Next, the adjustment plate 65 will be described with reference to FIG. 10. FIG. 10 is a front view showing the adjustment plate.

The adjustment plate 65 is a disk-shaped member, and includes a cylindrical axial hole part 71, an approximately semicircular adjustment part 73 and an approximately semicircular gear part 75. The adjustment part 73 is provided at one side (the rear side) of the axial hole part 71 and the gear part 75 is provided at the other side (the front side) of the axial hole part 71. Around an outer circumferential edge of the adjustment part 73, a first arc-shaped edge 77, a second arc-shaped edge 78 and a third arc-shaped edge 79 are formed in the order in the circumferential direction. The first arc-shaped edge 77, the second arc-shaped edge 78 and the third arc-shaped edge 79 have different radius, and the radius becomes large in a stepwise manner in the order. For example, a difference in the radius between the adjacent arc-shaped edges is 0.1 mm. The adjacent arc-shaped edges are connected via a stepped portion 80 extending radially. Around an outer circumferential edge of the gear part 75, gear teeth 81 are formed at predetermined intervals. On one face of the gear part 75, an arc-shaped rib 83 along the circumferential direction is formed. A tip end face of the rib 83 is formed in a semi-circular cross section.
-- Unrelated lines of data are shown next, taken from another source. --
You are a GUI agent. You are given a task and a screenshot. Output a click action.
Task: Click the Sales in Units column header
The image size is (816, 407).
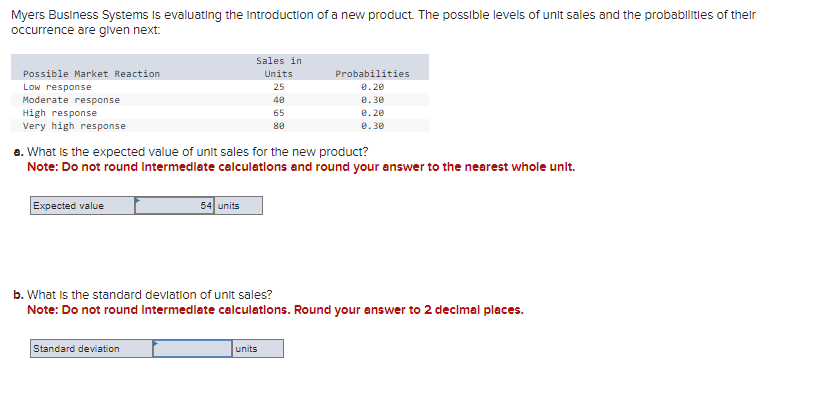pyautogui.click(x=279, y=68)
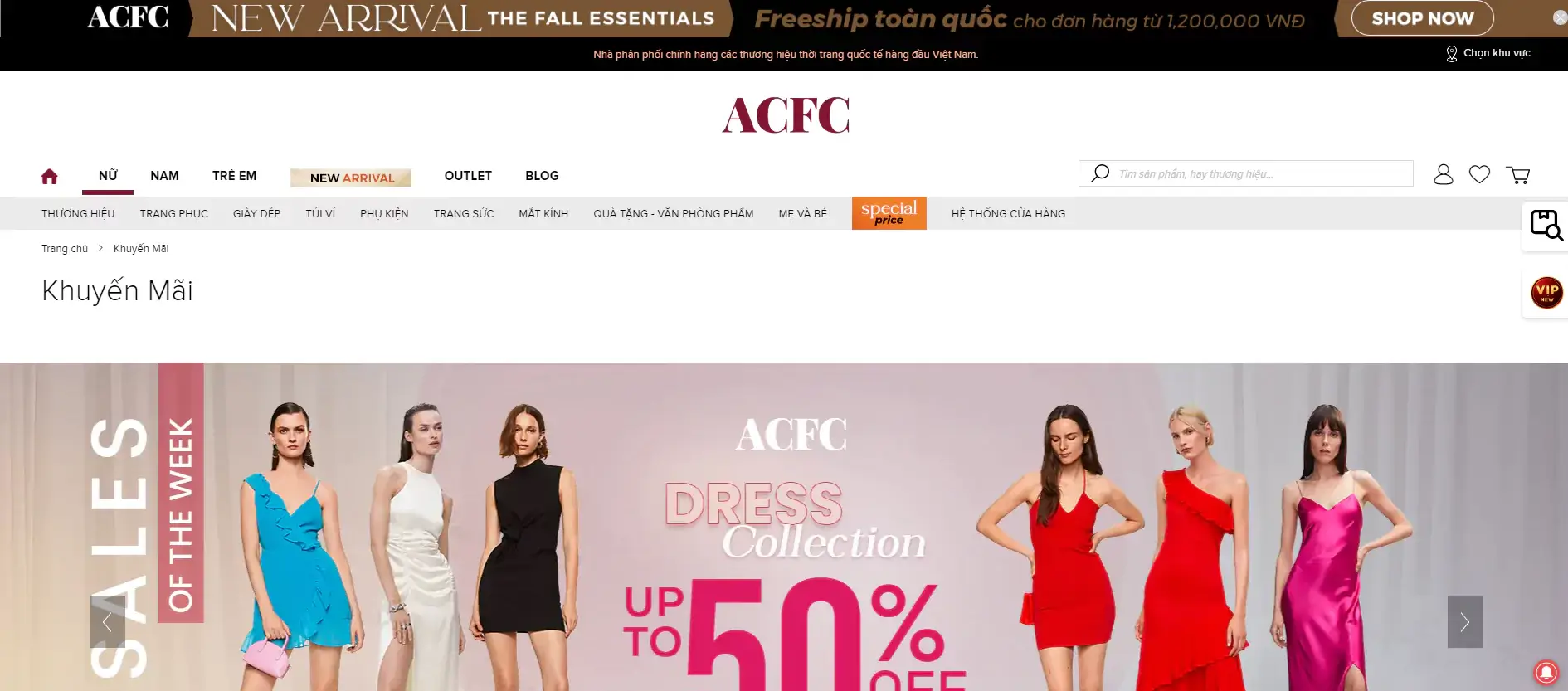Click the Special Price orange badge
1568x691 pixels.
pyautogui.click(x=889, y=213)
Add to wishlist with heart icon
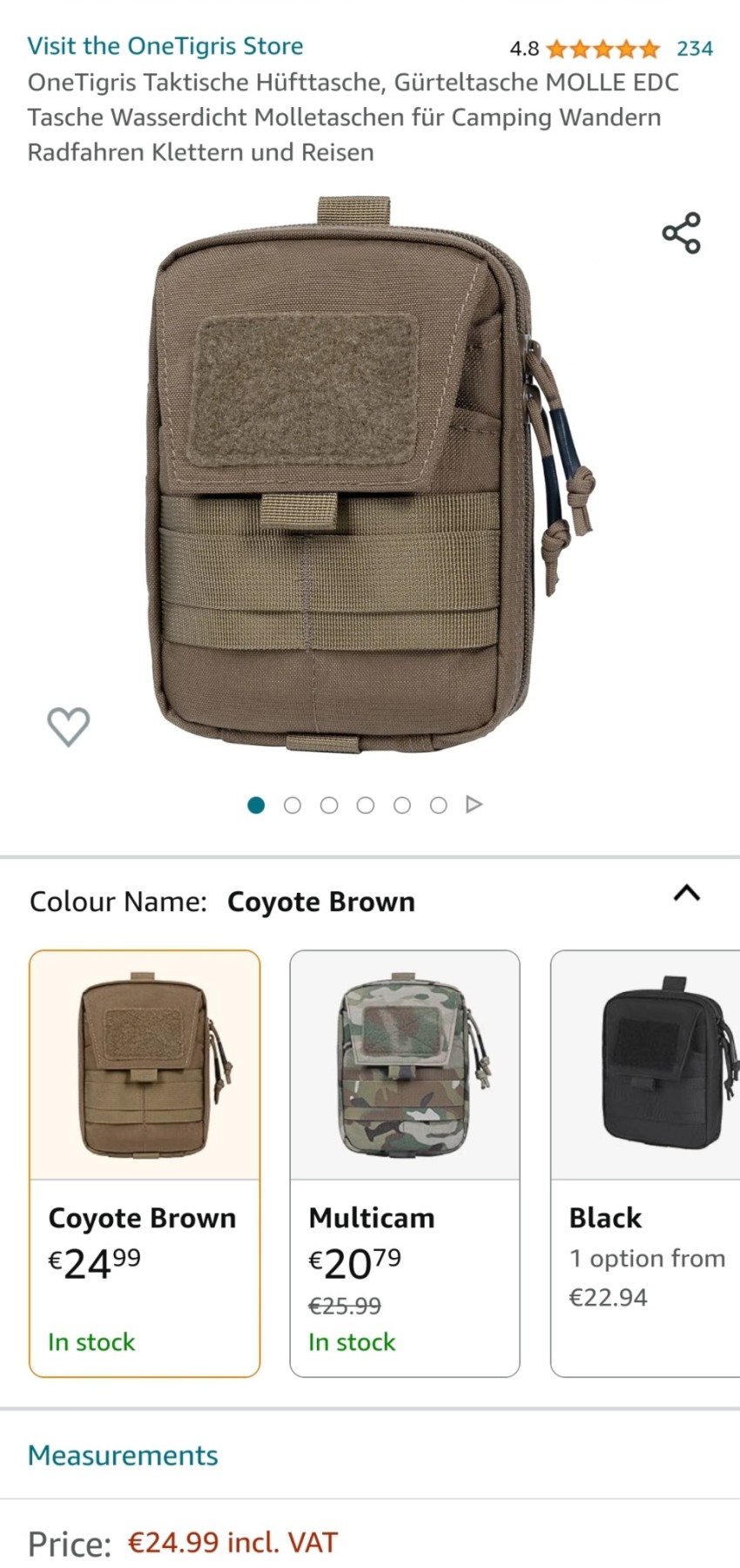The height and width of the screenshot is (1568, 740). pos(68,726)
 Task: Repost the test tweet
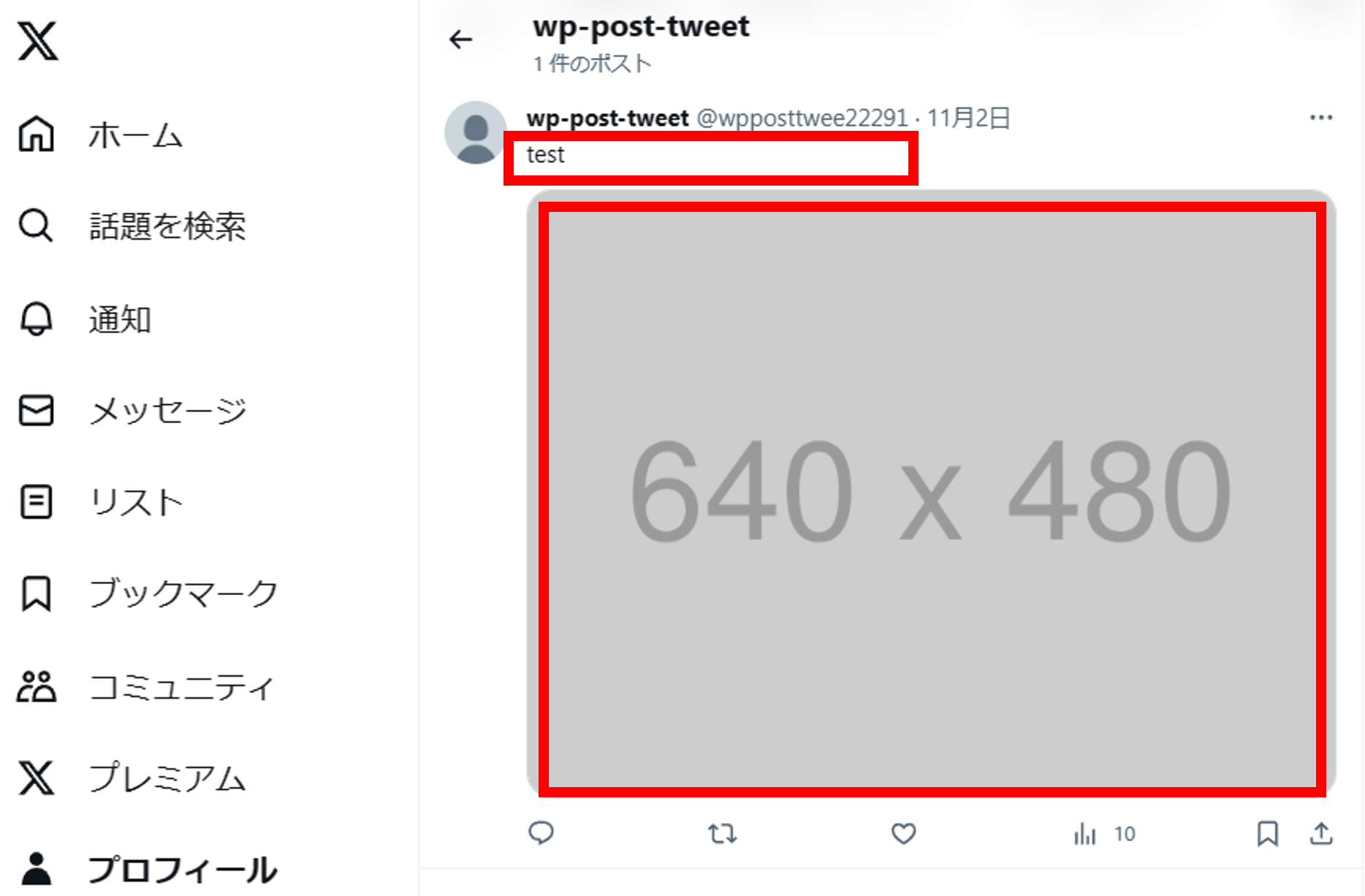[x=723, y=833]
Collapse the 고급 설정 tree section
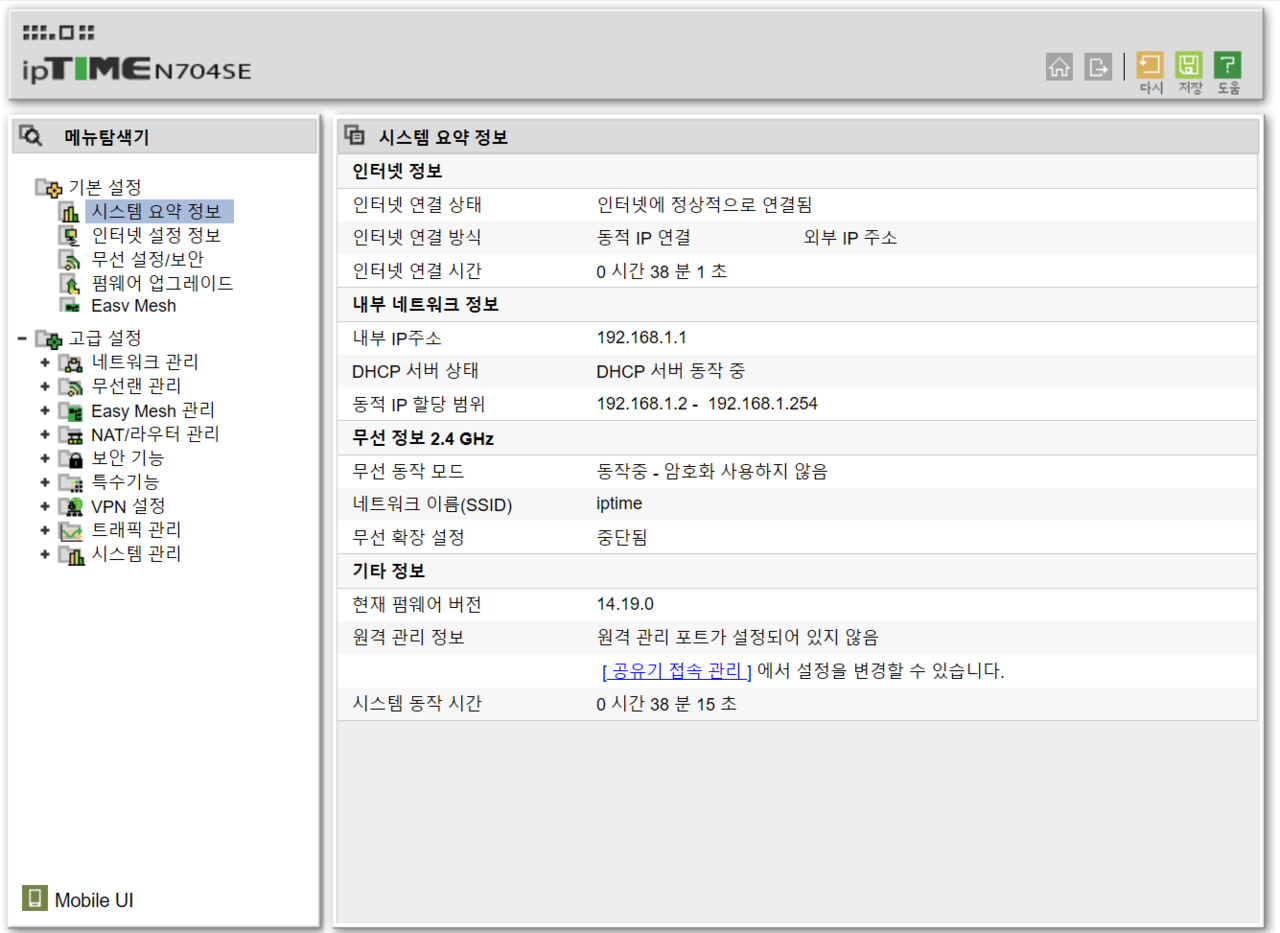Screen dimensions: 1280x933 click(x=22, y=338)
The adjustment plate 65 is formed by preparing a member A formed with the axial hole part 71 and the adjustment part 73 integrally and a member B formed with the gear part 75 and an axial hole 85 integrally, overlapping them with aligning the axial hole part 71 and the axial hole 85 coaxially and then coupling them, as shown in FIG. 8 and FIG. 10. The member A is made of metal, and the member B is made of resin. However, the configuration of the adjustment plate 65 is not limited thereto.

As shown in FIG. 7 and FIG. 8, the adjustment plate 65 is supported by the first shaft 29g of the first inner plate 29e with the rib 83 facing the right side plate 29d. In detail, the first shaft 29g is inserted in the axial hole part 71 of the adjustment plate 65, and the axial hole part 71 is penetrated through the first hole 55a. The adjustment plate 65 is supported in a rotatable manner around the first shaft 29g and in a non-movable manner in an axis direction of the first shaft 29g. When the adjustment plate 65 is rotated, the tip end face of the rib 83 is slid with respect to an inner face of the right side plate 29d. As shown in FIG. 7, a part of the outer circumferential edge of the adjustment part 73 is exposed to a lower end portion of the groove 57 obliquely from the front lower side.

Next, the dial gear 67 will be described with reference to FIG. 11, FIG. 12A and FIG. 12B. FIG. 11 is a perspective view showing the dial gear, FIG. 12A is a back view showing the dial gear and FIG. 11B is a sectional view showing the dial gear.

The dial gear 67 is a disk-shaped member, and includes an axial hole part 91, a gear part 93 and a rack part 95 which are provided coaxially with the axial hole part 91. The rack part 95 has an outer diameter larger than that of the gear part 93. Along an outer circumferential edge of the gear part 93, gear teeth 97 engageable with the gear teeth 81 of the gear part 75 of the adjustment plate 65 are formed. Along an outer circumferential edge of the rack part 95, rack teeth 99 are formed at predetermined intervals.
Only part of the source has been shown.